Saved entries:
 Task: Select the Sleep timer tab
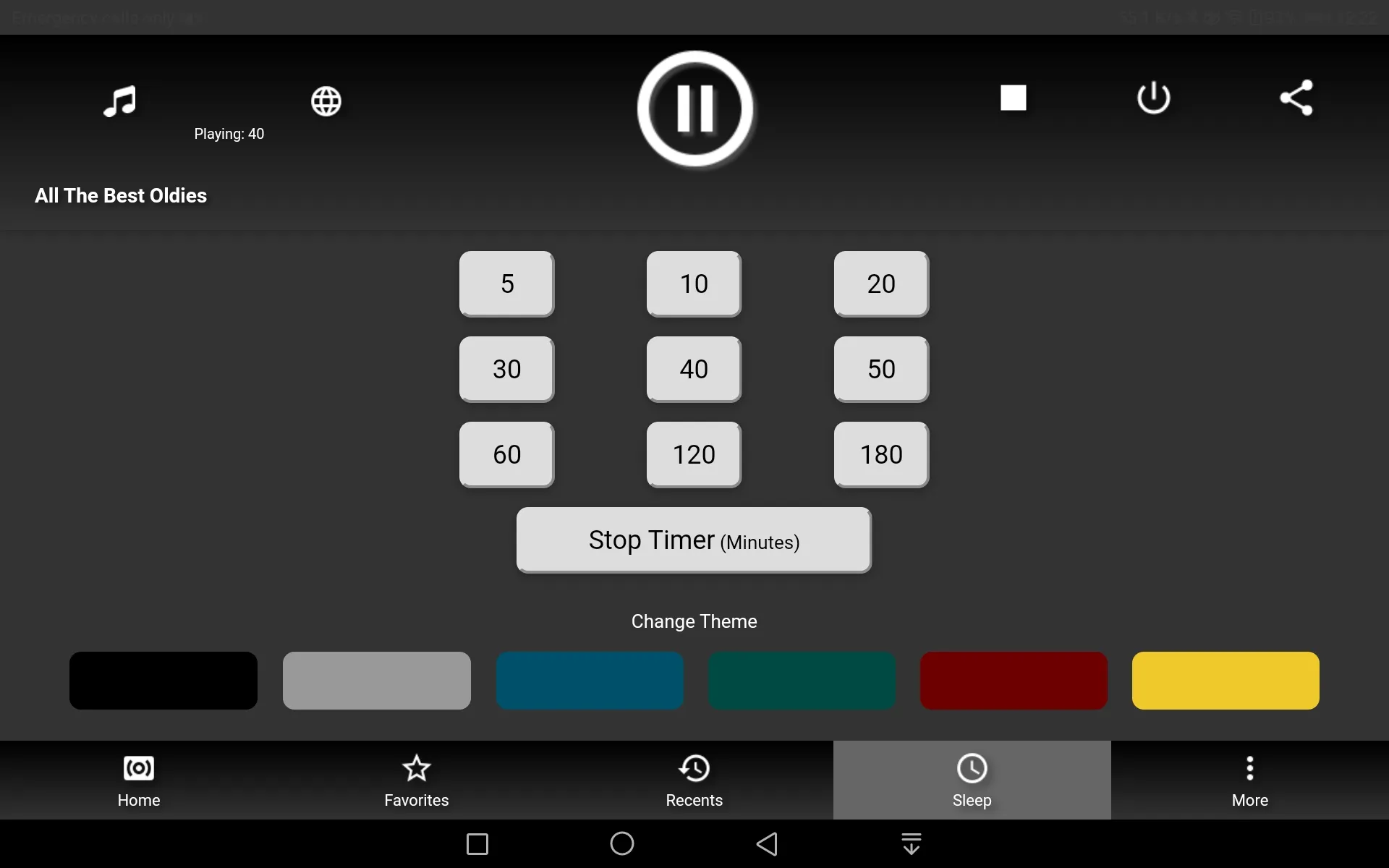(x=971, y=780)
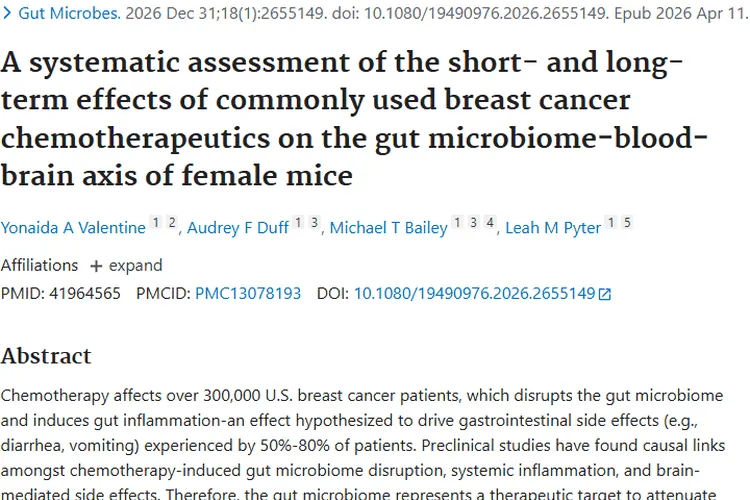Open author Yonaida A Valentine's link
750x500 pixels.
(x=73, y=228)

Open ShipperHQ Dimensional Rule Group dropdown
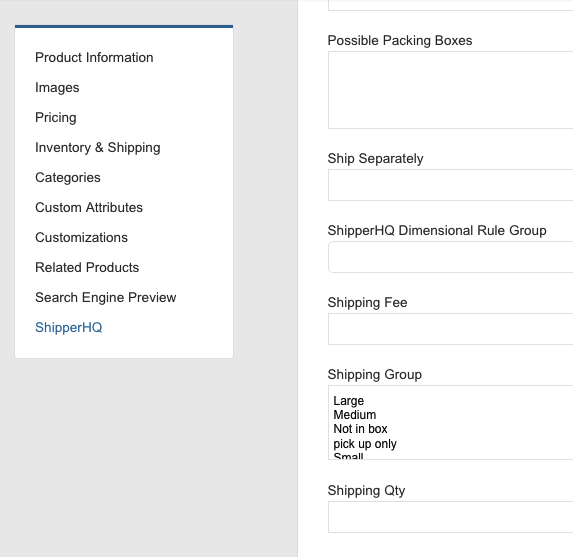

> [YOUR GOAL]: Leaving out the pictures, repeat the data above exactly.

> [EXPECTED ANSWER]:
 Task: Select the Sleep timer tab
(x=971, y=780)
Open author Yonaida A Valentine's link
750x500 pixels.
(x=73, y=228)

Open ShipperHQ Dimensional Rule Group dropdown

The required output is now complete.